How to open links in a PDF
If you’ve ever struggled with how to open a link in PDFs, you’re not alone.
In this guide, we’ll take you through how to do it.
We’ll also explore some of the reasons why those pesky links might not be functioning as they should.
How to click on a link in a PDF
PDF is a very popular format for digital business paperwork, like invoices.
However, if you usually only use it for creating simple documents or reading content, clicking links can be a little tricky at first. It’s easy once you know how, though, so let’s dive in.
How to open PDF links in Adobe Reader
In Adobe Acrobat Reader, the first thing to do is choose the “Select” tool.
To do this, go to the Tools menu and click on “Select & Zoom”, then “Select”.
You can also tap the arrow icon in the toolbar or right-click with your mouse and tap “Select Tool.”
You’ll find that your mouse pointer has now turned into a friendly-looking arrow.
All you have to do then is hover over the link with your pointer and click it as usual.
And voilà! It should work. If it doesn’t, try downloading the latest version of Reader and give it another go.
How to open hyperlinks in a PDF on Mac
Things can be a little trickier if you’re using a Mac.
If you’re unable to click on hyperlinks in a PDF, it could be because you’re using Preview, the default PDF reader on macOS.
The problem there is that Preview doesn’t have the auto-link detection feature that Reader has.
It’s really one of those “I wouldn’t start from here” problems.
There are ways to convert PDF files so that hyperlinks remain readable on macOS.
However, quite often, doing this disturbs the original formatting of the document.
So, the best answer, really, is to download Adobe Reader and then follow the advice in the previous section.
Why can’t I open links in a PDF?
Being unable to click on a link can be a frustrating experience. Why doesn’t it just work?

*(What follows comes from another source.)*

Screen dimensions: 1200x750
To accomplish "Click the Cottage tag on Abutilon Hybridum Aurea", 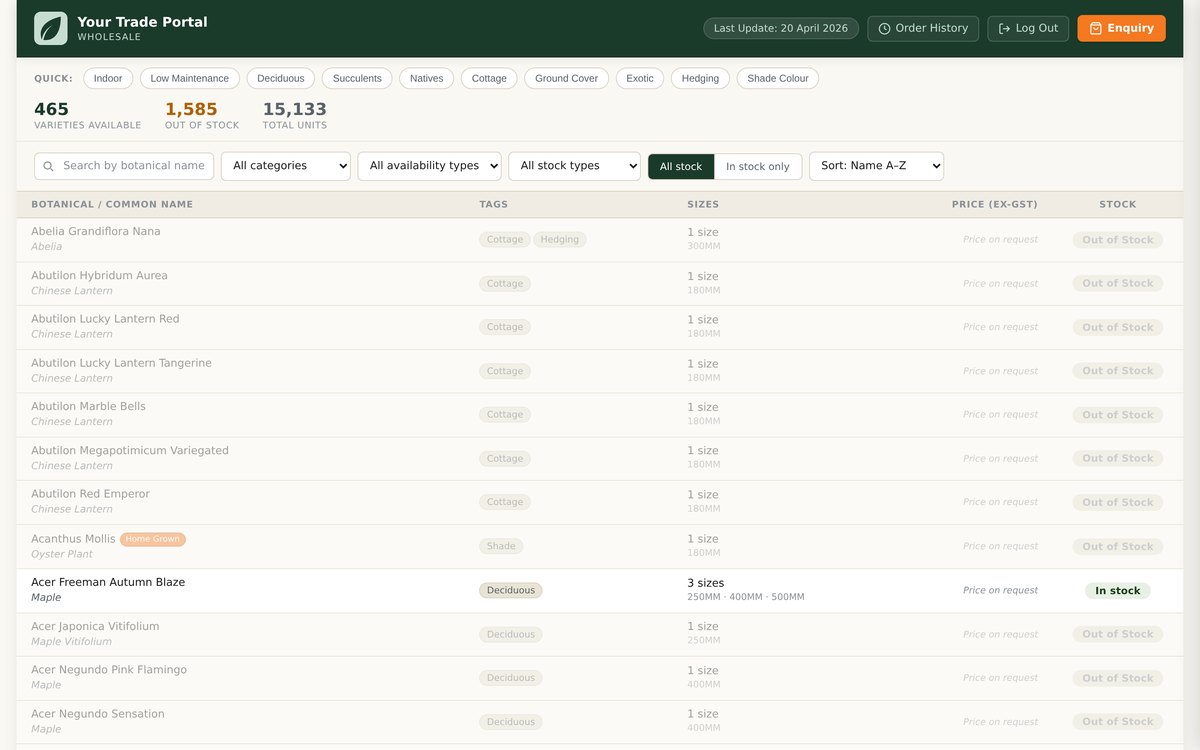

Let’s drill down into the details of what could be going on behind the scenes.
That way, you should at least be able to avoid these issues when you’re creating PDF documents yourself.
When you convert another file format to PDF, the URLs aren’t always detected automatically.
The usual reason for this is that the settings are wrong in the conversion tool you’re using.
In Acrobat, make sure you’ve got this option enabled by going to Edit -> Preferences -> General.
If it’s not selected, the hyperlinks in your converted files won’t work.
Another common problem is simply that the URL is wrong.
It’s easy to make a mistake when copying and pasting a URL into a link field, so it’s always best to double-check.
In general, it’s good practice to give everything a final proofread once you’ve finished creating your document.
And that includes clicking on all the links yourself so you can be sure they’re all working properly.
No https:// or http://
Similarly, if you don’t have https:// or http:// at the start of your URL, that can cause an issue.
The best way of inserting links is to go to Edit PDF and choose the links tool in the toolbar.
Then select “Add/Edit web or document link”.
Your pointer will change into a crosshair symbol. Move to the place in the document you want to add the link and draw a rectangle.
The link will sit inside. Click on “Open a Web Page”, then type in the URL.
Internet connection issue
Then, of course, there’s our old friend, “internet connection issue”.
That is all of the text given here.